Lo acontecido, hoy por la mañana en la zona habitacional umanense Hacienda Itzincab no debe ser percibido por la sociedad como el reclamo justo de un grupo de vecinos en estado económicamente vulnerable del fraccionamiento Piedra de Agua, tal y cómo Freddy Ruz pretende hacernos creer. No. En realidad, el lamentable suceso, organizado por el tristemente célebre Cristián Tornado, se trató de una demostración para determinar quién detenta en realidad el poder en Hacienda Itzincab, el Fracc. Piedra de Agua y sus alrededores. En pocas palabras; Tornado, como los perros malixes, wishó su territorio y a Ruz Guzmán no le quedó más remedio que agachar la cabeza y salir con la cola entre las patas, mientras Cristian y sus huestes saqueaban la camioneta de las despensas ante la atónita mirada de un representante del gobierno estatal.

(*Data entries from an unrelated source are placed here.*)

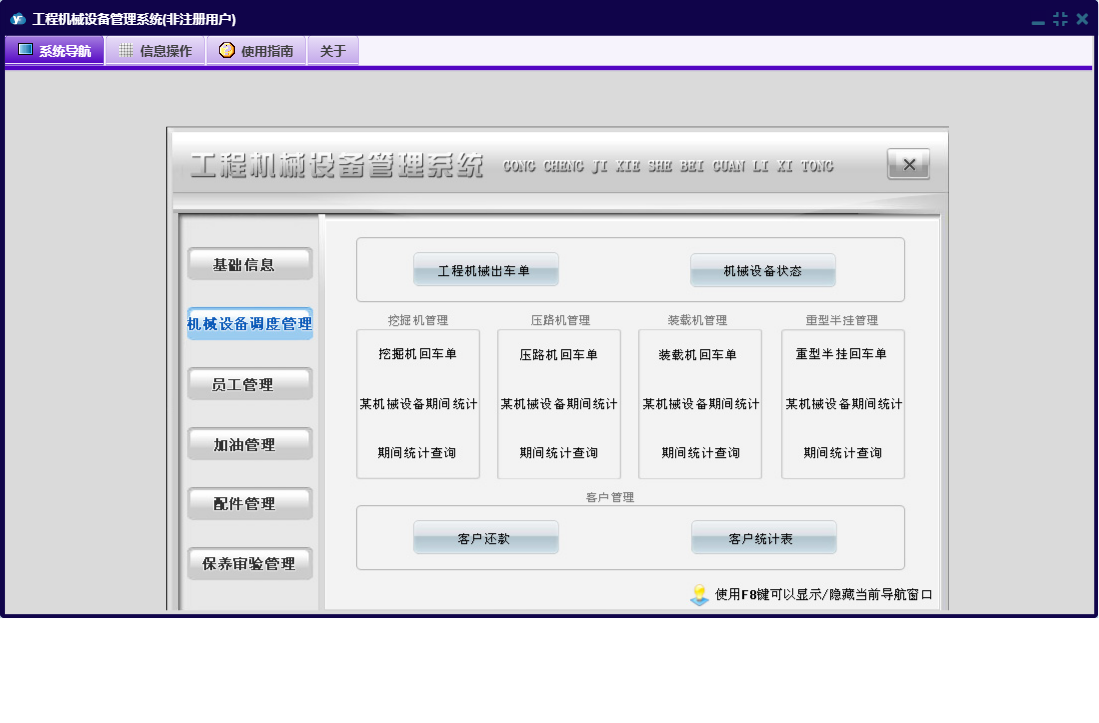
Task: Open 重型半挂回车单
Action: pos(841,354)
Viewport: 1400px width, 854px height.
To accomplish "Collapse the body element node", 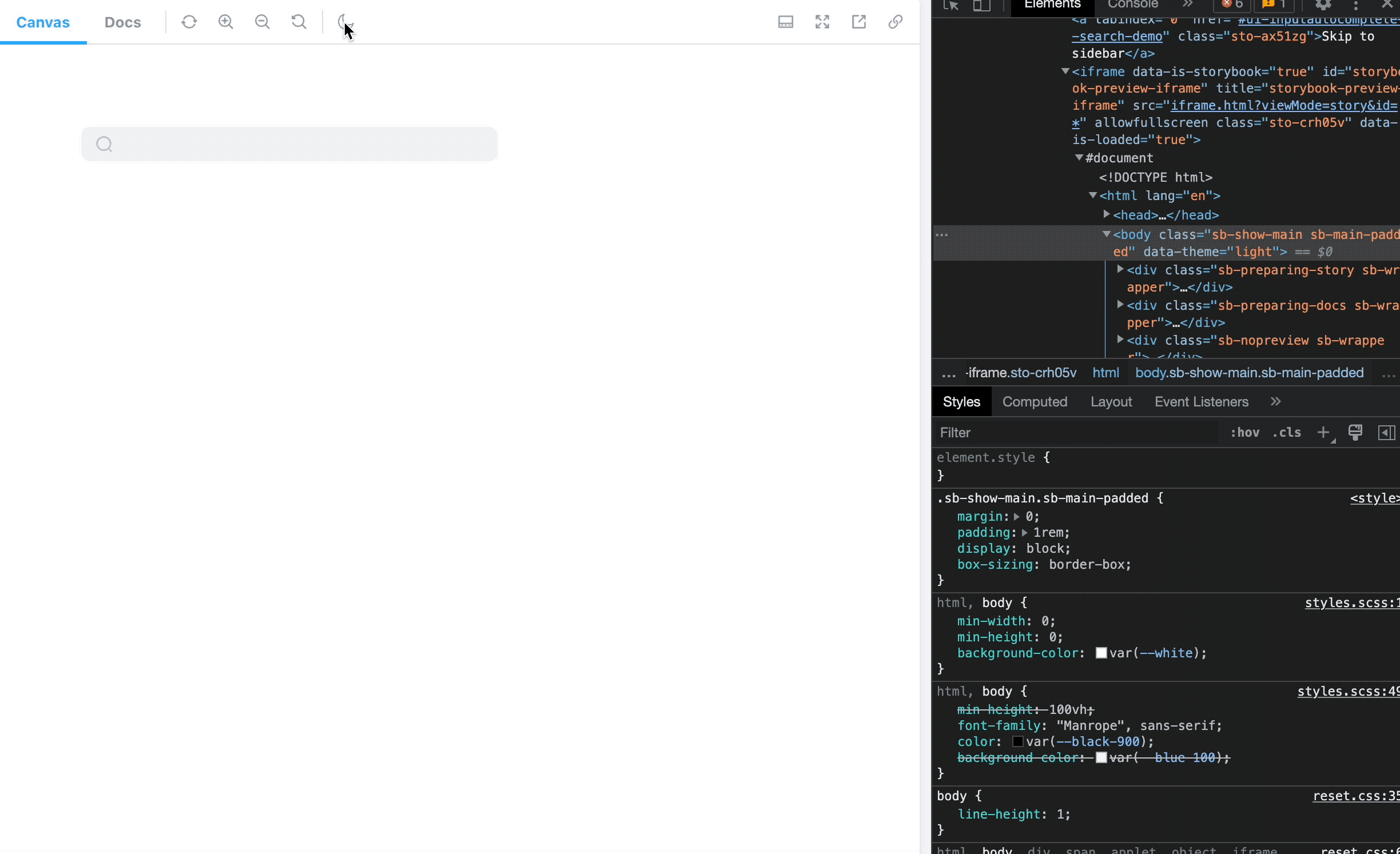I will 1107,234.
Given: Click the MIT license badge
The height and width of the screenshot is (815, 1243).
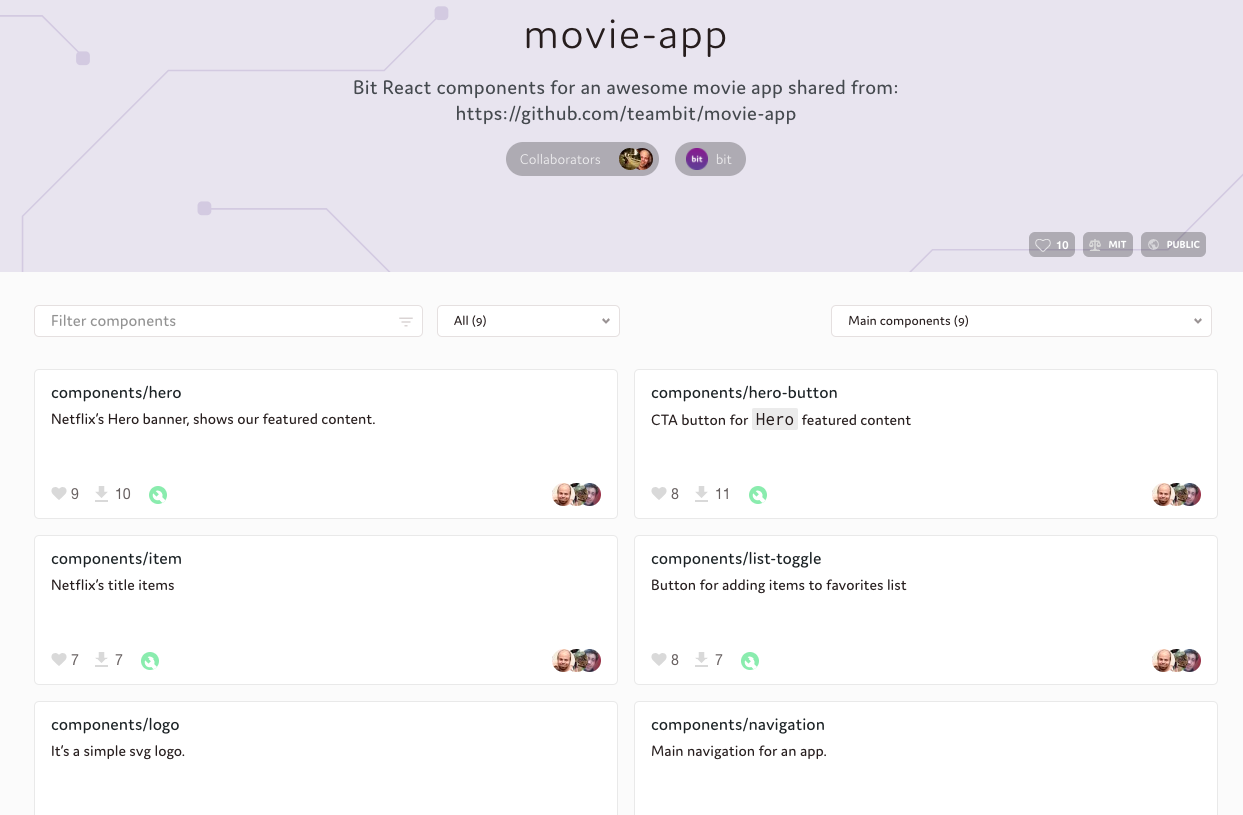Looking at the screenshot, I should (1107, 245).
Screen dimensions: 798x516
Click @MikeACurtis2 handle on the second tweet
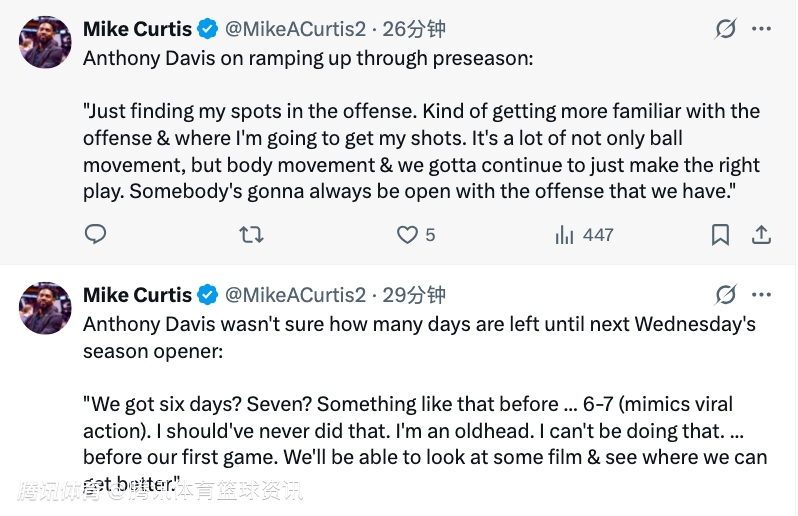tap(296, 295)
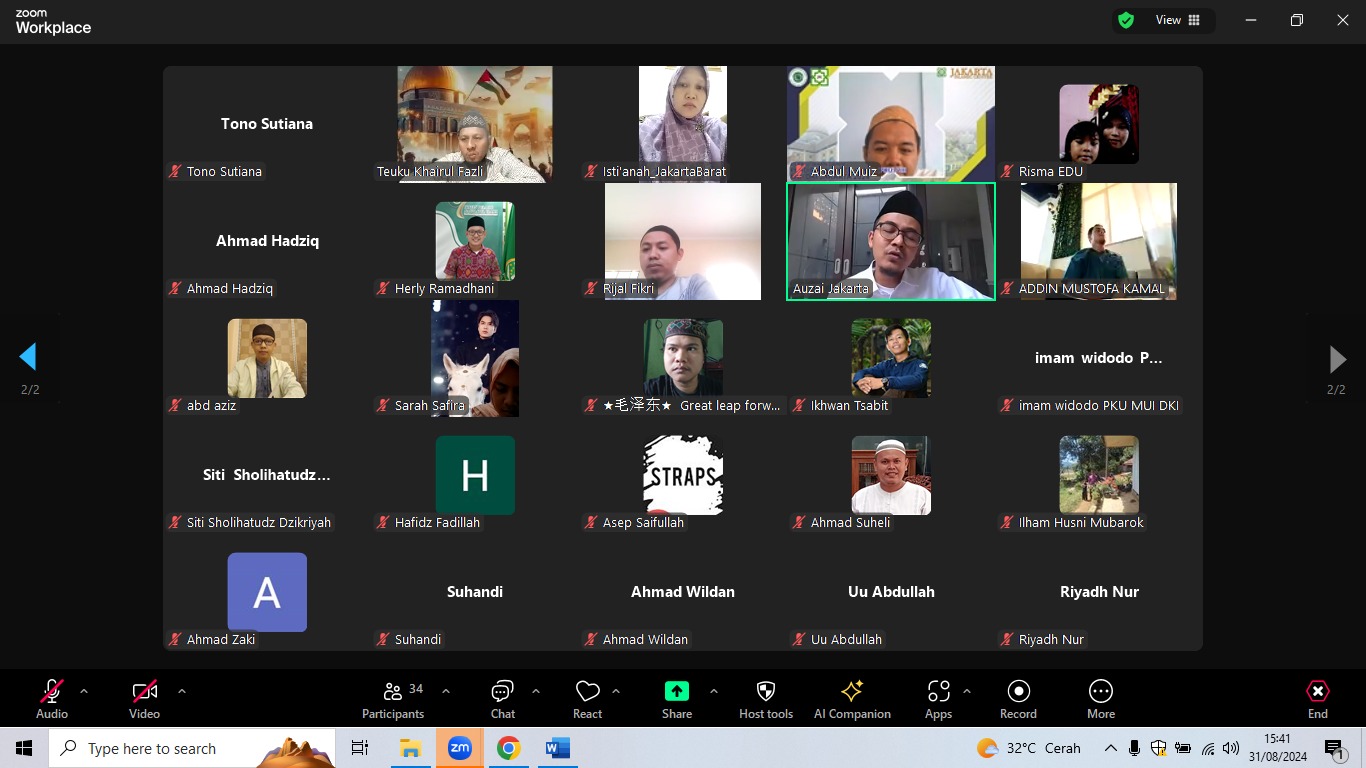Go to previous page with left arrow

28,357
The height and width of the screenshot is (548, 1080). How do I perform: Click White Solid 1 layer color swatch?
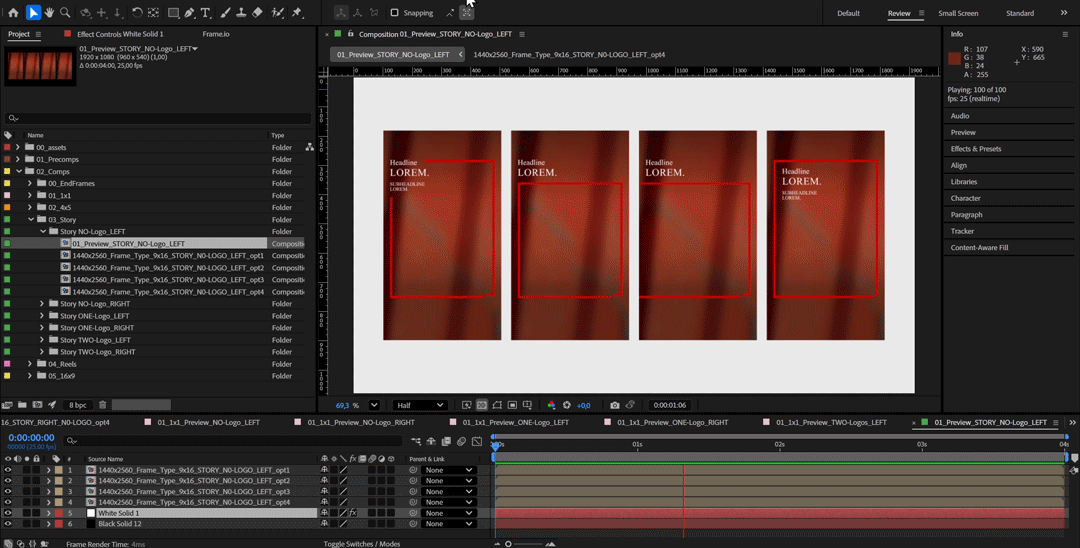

Todavía la semana pasada, en una nota de opinión, decíamos que Freddy hoy está cosechando como tempestades los vientos que sembró para continuar aferrado a la silla de la presidencia municipal. Por eso se explica que la policía municipal brillara por su ausencia durante el desarrollo del bochornoso incidente, organizado por Tornado y su sindicato de tricitaxistas; el uso de la fuerza pública para disolver a los rijosos hubiese sido un rompimiento frontal con Tornado, uno de los principales compinches del actual alcalde umanense. Lo preocupante para los umanenses es que hoy quedó muy claro en manos de quienes está el poder del municipio y cómo los ciudadanos estamos pagando las facturas de los pactos hechos por Freddy para aferrarse al poder. También queda muy claro que el puesto de subdirectora de salubridad de Leydi Dzib, esposa de Cristián Tornado, en el ayuntamiento es un pago por “favores” recibidos.

Al alcalde se le notó con el rostro desencajado durante las diferentes transmisiones que vivo que se hicieron durante el hecho, por eso Freddy Ruz tiene muchas cosas que explicar. El mensaje público, posterior a esos acontecimientos, que mandó por las redes sociales no explica nada. No condena lo acontecido ni tampoco dice que medidas tomará para evitar que algo parecido suceda de nuevo. El alcalde no debe tolerar los abusos de grupúsculos, que de pronto decidan “hacer justicia” con sus propias manos y tomar las despensas que no les corresponden. Lo más seguro es que mañana continue Leydi Dzib como subdirectora de salubridad y que su madre esté acompañando a Tornado en el reparto de despensas en Piedra de Agua. Los más necesitados no importan, lo que a Freddy le importa es que Cristián siga “operando” para él, aunque las despensas solo sean repartidas entre los cuates de Tornado. ¡Total! Ya la próxima semana Freddy montará otro espectáculo tipo “La Rosa de Guadalupe” y lo publicará en todas las redes para que todos vean que “buena onda” es él. Y no faltará en pendejo que se lo compre.